Todas las noticias son aseveraciones referentes a lo más escueto de la información. Todas las noticias son aquello que el lector (o el auditorio o teleauditorio) necesita saber. También periodísticamente, todas las noticias son la referencia a lo más escueto de la información. Todas las noticias son la referencia a lo más esencial e imprescindible de un hecho.

Todos los informes son dar noticia de algo. Todas las noticias son información de algo nuevo, ésta es su peculiaridad: ellas son nuevas (nouvelle, news). Todas las noticias (por ser algo nuevo) son excitaciones de nuestra atención y, por tanto, mueven a comunicarlo a los demás.

Las noticias tienen dos características: brevedad y completitud. Brevedad es igual a concisión, denso.
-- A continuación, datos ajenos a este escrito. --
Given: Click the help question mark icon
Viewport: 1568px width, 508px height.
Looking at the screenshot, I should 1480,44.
Estilo denso es aquel en que cada línea, cada frase o cada palabra están preñadas de sentido: son significativas (lo contrario es la vaguedad, la imprecisión, lo que vulgarmente se dice “retórica” o “paja”).
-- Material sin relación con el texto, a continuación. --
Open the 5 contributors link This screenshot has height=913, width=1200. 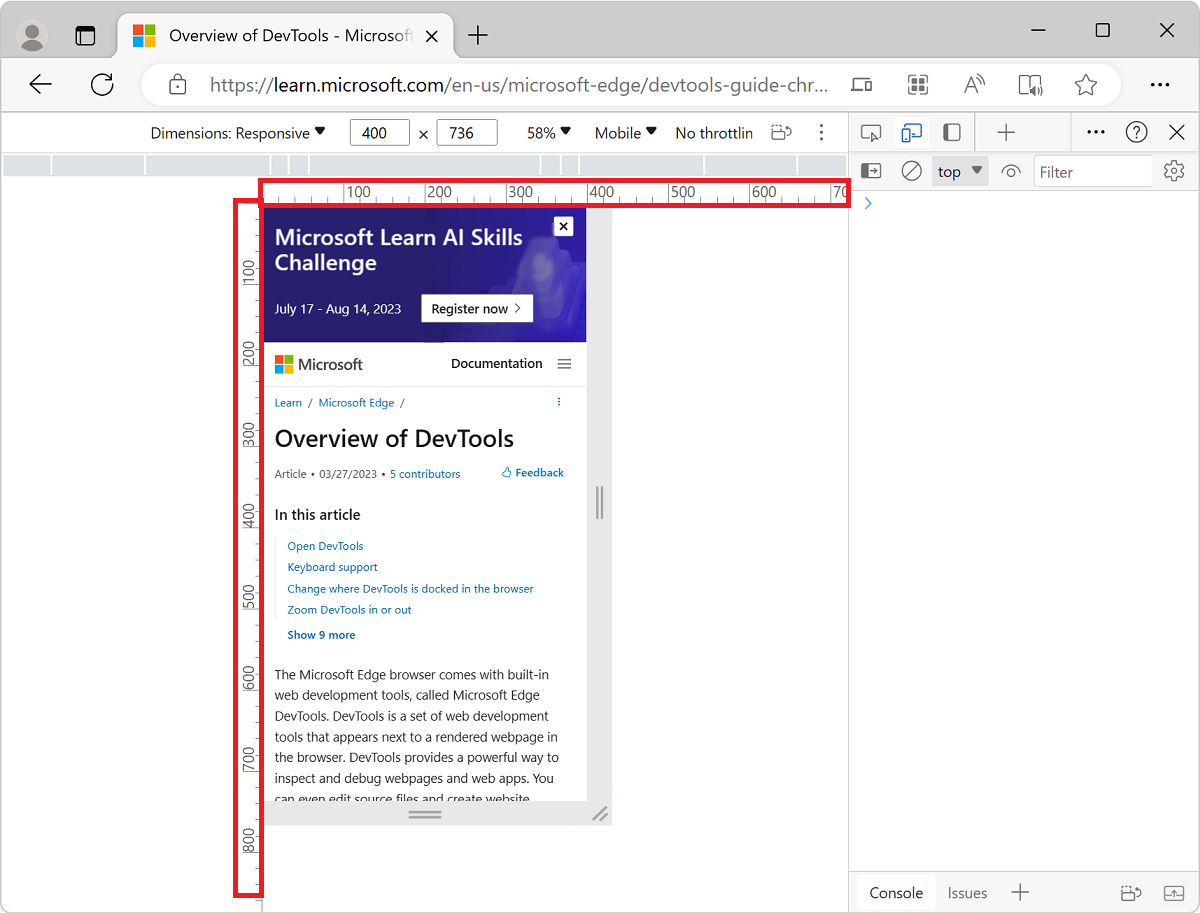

Se ha entendido que la noticia es completa si, por lo menos, responde a seis preguntas: ¿Quién? (Sujeto de la información), ¿Qué? (el hecho, lo que ha sucedido), ¿Cómo? (el método, la manera de producirse el hecho), ¿Dónde? (el sitio, el lugar en que se produjo el acontecimiento), ¿Cuándo? (factor tiempo: año, día, hora o minuto. La precisión de la fecha depende del hecho), ¿Por qué? (la causa, elemento fundamental que nos da razón de lo que ha pasado).

También se sabe que existe un orden informativo: ¡Se debe empezar siempre por lo más interesante! ¡Al lector lo más destacado! ¿Y qué es lo más interesante? ¡Empezar por lo más importante!

Se sabe que el orden descendente de la noticia tiene un límite: la presentación original, personal, de su informe (la noticia) Lo cual no significa que se relaten los hechos con técnica novelística o cronológica.

A modo de conclusión


La conjetura es que si un lector (o el teleauditorio) conoce estas cosas puede identificar cuando está en presencia de un juicio mediático.